## Your task
Take the data below and extract the lines from the one with "Screen dimensions: 801x600" to the one with "Viewport: 675px width, 384px height.", inclusive, exactly as written.

## Exercise inputs
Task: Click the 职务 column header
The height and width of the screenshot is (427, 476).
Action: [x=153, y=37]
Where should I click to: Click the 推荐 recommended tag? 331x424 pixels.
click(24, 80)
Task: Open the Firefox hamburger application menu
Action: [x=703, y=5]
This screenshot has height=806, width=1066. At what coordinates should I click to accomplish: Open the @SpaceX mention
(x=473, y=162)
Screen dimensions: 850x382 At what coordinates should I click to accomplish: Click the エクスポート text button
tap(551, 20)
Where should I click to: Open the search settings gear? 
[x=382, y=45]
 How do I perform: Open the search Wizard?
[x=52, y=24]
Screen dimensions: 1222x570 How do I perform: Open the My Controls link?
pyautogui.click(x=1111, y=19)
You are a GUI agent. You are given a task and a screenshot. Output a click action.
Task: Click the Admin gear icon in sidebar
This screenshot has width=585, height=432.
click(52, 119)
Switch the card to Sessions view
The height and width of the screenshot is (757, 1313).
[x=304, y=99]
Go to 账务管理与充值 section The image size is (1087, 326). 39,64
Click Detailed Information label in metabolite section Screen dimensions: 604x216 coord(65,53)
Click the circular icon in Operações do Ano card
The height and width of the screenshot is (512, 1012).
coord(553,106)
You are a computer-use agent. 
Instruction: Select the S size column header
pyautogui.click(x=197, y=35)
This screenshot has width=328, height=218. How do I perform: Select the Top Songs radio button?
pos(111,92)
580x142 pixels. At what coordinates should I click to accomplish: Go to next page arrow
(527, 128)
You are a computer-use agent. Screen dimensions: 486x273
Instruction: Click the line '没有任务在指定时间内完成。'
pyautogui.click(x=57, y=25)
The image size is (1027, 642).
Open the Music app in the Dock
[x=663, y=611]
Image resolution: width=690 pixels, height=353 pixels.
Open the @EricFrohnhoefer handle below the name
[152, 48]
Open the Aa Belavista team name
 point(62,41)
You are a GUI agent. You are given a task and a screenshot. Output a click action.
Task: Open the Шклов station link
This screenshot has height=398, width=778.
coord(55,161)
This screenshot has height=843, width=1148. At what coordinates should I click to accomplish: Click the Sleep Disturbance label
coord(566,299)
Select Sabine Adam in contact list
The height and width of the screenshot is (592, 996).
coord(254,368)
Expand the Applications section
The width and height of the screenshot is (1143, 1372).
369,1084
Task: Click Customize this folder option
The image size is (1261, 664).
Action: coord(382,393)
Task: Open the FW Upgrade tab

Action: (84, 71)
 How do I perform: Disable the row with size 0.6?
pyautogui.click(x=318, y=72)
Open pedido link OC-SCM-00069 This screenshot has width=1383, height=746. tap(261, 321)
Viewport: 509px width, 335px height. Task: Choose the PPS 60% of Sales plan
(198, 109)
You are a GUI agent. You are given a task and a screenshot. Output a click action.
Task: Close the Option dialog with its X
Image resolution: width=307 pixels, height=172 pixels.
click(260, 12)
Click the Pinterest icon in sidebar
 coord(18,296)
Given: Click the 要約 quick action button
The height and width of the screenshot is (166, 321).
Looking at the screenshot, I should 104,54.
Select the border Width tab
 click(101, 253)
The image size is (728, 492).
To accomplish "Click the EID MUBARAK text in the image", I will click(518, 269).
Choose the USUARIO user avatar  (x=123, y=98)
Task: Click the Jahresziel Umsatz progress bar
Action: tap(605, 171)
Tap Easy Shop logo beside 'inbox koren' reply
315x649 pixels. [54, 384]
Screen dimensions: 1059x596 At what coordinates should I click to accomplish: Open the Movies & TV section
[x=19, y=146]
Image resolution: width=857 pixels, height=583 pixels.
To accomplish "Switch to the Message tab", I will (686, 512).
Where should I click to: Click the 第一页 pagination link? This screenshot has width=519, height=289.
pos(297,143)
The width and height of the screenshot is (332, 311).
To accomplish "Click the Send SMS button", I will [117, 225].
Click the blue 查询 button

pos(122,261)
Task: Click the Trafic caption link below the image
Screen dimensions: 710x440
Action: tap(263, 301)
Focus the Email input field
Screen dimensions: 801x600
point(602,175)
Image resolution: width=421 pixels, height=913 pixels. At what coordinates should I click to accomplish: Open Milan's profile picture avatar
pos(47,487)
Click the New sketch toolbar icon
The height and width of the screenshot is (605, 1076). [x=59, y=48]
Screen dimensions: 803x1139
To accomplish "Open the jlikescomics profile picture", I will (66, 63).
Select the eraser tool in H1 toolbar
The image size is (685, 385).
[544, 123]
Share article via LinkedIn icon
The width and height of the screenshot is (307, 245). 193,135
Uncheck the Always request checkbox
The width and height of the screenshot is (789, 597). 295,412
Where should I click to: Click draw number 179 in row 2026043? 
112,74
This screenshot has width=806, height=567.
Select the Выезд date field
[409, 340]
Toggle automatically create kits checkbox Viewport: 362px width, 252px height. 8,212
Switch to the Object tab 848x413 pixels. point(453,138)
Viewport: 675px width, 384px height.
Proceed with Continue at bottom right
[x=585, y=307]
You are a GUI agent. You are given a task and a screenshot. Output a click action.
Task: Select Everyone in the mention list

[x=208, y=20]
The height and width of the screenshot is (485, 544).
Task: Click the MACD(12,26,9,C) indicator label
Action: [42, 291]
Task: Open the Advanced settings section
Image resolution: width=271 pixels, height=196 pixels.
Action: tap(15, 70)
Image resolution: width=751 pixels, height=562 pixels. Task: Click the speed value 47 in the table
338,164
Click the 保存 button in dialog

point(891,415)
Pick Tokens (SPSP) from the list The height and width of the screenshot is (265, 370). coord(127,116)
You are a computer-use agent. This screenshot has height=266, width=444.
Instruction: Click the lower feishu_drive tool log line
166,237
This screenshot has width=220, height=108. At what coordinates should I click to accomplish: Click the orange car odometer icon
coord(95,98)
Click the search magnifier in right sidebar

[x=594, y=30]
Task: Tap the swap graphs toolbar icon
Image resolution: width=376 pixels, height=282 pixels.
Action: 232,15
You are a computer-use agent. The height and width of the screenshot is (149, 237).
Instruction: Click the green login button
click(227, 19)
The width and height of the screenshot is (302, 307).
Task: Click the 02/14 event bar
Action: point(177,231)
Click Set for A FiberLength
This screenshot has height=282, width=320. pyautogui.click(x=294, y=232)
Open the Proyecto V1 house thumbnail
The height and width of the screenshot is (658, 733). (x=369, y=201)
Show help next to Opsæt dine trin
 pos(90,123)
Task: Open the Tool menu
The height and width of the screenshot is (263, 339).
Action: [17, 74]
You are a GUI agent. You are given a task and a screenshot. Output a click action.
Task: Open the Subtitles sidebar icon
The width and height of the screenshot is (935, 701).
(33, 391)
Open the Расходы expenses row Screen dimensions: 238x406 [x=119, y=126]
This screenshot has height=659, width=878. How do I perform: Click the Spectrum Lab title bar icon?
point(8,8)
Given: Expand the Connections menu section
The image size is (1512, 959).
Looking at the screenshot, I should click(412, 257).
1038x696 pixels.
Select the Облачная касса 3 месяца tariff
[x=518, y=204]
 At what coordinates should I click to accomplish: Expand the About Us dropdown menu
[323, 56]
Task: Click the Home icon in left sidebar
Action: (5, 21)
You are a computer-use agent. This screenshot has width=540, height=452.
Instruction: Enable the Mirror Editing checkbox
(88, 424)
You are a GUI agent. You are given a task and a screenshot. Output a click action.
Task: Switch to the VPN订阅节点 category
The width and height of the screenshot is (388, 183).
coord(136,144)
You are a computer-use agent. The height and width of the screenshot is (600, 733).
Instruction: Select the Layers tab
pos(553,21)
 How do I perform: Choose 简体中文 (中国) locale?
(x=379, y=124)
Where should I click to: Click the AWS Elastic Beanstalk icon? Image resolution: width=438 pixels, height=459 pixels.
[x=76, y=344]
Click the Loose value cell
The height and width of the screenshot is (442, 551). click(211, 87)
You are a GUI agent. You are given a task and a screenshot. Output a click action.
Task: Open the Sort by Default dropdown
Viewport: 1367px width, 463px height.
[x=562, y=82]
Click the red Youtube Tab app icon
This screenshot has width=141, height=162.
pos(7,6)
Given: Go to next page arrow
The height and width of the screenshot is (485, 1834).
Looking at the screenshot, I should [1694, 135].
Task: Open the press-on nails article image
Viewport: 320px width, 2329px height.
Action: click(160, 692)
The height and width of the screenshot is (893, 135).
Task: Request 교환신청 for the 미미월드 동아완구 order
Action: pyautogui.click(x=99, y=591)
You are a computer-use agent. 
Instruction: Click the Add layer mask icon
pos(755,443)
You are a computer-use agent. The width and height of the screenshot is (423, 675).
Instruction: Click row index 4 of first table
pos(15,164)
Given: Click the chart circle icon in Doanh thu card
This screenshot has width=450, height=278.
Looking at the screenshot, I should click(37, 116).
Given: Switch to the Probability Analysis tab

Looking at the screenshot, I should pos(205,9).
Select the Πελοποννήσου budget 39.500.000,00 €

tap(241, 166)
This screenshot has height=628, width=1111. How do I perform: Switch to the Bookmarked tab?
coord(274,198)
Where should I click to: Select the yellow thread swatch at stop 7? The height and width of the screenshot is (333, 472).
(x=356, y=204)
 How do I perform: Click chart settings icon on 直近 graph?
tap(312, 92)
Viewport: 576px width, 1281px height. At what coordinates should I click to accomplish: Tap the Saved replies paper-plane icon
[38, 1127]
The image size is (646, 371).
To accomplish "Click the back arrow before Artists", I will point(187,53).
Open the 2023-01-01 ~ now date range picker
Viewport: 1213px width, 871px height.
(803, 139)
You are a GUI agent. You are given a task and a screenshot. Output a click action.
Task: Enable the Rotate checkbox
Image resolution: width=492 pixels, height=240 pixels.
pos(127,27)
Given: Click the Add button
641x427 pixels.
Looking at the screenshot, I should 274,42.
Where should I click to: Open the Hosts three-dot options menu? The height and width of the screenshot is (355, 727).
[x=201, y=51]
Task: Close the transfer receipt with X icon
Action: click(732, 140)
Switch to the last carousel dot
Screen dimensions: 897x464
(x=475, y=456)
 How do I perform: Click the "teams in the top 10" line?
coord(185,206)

## Answer to this exercise
Screen dimensions: 801x600
point(602,175)
Image resolution: width=421 pixels, height=913 pixels. At what coordinates should I click to accomplish: Open Milan's profile picture avatar
pos(47,487)
Click the New sketch toolbar icon
The height and width of the screenshot is (605, 1076). [x=59, y=48]
Screen dimensions: 803x1139
To accomplish "Open the jlikescomics profile picture", I will (66, 63).
Select the eraser tool in H1 toolbar
The image size is (685, 385).
[544, 123]
Share article via LinkedIn icon
The width and height of the screenshot is (307, 245). 193,135
Uncheck the Always request checkbox
The width and height of the screenshot is (789, 597). 295,412
Where should I click to: Click draw number 179 in row 2026043? 
112,74
This screenshot has width=806, height=567.
Select the Выезд date field
[409, 340]
Toggle automatically create kits checkbox Viewport: 362px width, 252px height. 8,212
Switch to the Object tab 848x413 pixels. point(453,138)
Viewport: 675px width, 384px height.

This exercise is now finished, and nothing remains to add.